Cruise el no-camaleón
En 2012, Tom Cruise estaba empezando a salir de la peor etapa de su vida, haciendo literalmente de todo: desde el absurdo rockero de Rock of Ages hasta el mítico Les Grossman de Tropic Thunder. Sin embargo, en su retorno a la acción no quería que pareciese de nuevo una parodia de sí mismo: en Jack Reacher es Tom Cruise, sin más. Eso sí, el autor de las novelas no se enfadó, sino que se resignó, afirmando "Con otro actor tendrías el 100% de la altura pero solo el 90% de Reacher. Con Tom tienes el 100% de Reacher con el 90% de la altura". Se nota que aún no conocía a Alan Ritchson.

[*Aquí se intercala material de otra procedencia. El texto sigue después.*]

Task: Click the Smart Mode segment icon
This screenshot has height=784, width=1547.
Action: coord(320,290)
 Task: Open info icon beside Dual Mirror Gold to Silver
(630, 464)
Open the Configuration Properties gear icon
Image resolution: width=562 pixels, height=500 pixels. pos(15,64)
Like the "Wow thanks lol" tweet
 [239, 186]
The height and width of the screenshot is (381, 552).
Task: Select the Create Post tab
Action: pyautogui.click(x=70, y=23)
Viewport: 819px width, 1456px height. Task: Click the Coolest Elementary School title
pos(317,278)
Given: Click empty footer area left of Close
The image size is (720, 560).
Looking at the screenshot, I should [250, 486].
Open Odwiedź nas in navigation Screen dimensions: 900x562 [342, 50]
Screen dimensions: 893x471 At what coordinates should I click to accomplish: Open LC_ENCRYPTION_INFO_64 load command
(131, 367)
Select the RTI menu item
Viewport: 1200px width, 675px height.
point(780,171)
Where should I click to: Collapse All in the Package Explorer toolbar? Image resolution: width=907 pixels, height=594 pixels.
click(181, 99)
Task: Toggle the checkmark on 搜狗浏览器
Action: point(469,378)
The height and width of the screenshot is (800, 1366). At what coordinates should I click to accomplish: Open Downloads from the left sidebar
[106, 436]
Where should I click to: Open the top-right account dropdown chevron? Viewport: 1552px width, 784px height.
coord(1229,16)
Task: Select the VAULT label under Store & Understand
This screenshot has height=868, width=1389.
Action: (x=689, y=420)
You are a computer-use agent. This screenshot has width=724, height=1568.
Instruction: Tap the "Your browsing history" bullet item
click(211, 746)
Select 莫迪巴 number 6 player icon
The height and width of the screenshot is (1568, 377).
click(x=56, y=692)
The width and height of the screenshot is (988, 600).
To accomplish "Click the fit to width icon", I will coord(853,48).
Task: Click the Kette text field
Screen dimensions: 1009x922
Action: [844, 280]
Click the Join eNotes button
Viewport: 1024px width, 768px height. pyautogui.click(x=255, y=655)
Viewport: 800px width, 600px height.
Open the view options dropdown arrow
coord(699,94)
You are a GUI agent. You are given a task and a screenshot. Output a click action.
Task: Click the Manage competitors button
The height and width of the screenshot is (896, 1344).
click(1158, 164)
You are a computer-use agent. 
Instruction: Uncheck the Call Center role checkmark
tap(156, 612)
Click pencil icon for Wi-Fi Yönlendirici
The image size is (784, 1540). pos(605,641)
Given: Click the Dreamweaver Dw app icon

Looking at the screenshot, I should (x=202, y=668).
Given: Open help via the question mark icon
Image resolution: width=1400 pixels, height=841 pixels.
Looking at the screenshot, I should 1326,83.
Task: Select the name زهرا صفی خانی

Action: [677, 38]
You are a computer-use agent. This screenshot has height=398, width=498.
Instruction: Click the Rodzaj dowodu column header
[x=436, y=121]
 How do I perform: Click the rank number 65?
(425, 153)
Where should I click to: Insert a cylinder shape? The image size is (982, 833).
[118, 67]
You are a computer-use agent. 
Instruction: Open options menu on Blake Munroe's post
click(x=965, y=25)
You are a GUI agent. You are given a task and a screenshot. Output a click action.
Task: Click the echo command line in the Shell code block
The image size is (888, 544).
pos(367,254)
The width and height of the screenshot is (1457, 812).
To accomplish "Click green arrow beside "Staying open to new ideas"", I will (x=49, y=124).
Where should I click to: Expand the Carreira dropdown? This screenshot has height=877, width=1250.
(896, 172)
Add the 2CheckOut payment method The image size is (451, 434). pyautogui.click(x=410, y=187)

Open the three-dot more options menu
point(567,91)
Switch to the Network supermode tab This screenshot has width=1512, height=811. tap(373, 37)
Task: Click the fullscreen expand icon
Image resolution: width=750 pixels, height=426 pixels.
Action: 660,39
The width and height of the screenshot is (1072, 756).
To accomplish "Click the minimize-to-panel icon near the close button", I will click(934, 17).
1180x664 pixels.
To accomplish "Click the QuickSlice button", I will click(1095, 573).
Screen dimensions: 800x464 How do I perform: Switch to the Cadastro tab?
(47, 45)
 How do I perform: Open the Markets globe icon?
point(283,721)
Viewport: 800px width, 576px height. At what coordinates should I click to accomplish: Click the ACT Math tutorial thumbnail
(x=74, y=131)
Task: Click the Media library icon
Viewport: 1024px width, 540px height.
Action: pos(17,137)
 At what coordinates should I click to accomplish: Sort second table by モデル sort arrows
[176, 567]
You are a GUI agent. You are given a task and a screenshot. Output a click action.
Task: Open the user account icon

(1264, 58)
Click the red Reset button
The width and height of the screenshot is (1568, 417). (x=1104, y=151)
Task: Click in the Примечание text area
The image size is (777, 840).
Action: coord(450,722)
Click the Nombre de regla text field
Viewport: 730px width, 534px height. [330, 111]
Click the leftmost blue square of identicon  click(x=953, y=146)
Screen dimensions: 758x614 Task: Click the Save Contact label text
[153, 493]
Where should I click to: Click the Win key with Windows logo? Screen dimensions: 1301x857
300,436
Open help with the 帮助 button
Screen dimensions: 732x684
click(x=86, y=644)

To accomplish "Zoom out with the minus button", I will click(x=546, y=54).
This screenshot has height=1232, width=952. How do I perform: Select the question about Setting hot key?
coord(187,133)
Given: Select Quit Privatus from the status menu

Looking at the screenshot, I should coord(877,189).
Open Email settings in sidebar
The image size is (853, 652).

Los fans le atacaron por todos los lados, pero eso no impidió que Cruise volviera a interpretar poco después a un personaje con el que no tenía nada que ver: Barry Seal. Claro, que Seal no tenía fans precisamente, pero basta decir que sus compañeros le llamaban "El Gordo" porque pesaba 130 kilos y estaba tremendamente obeso. De hecho, murió a los 46 años, y Cruise tenía 55 mientras rodaba la película... Y claramente estaba en mejor forma que él.
Universal
Aunque Cruise suele darlo todo en sus papeles, nunca se ha arrepentido de estos dos. De hecho, hace no tanto anunció que tenía ideas para la tercera entrega de Jack Reacher, a pesar del éxito de la serie televisiva y que claramente se parece lo que un huevo a una castaña. Un espíritu indomable.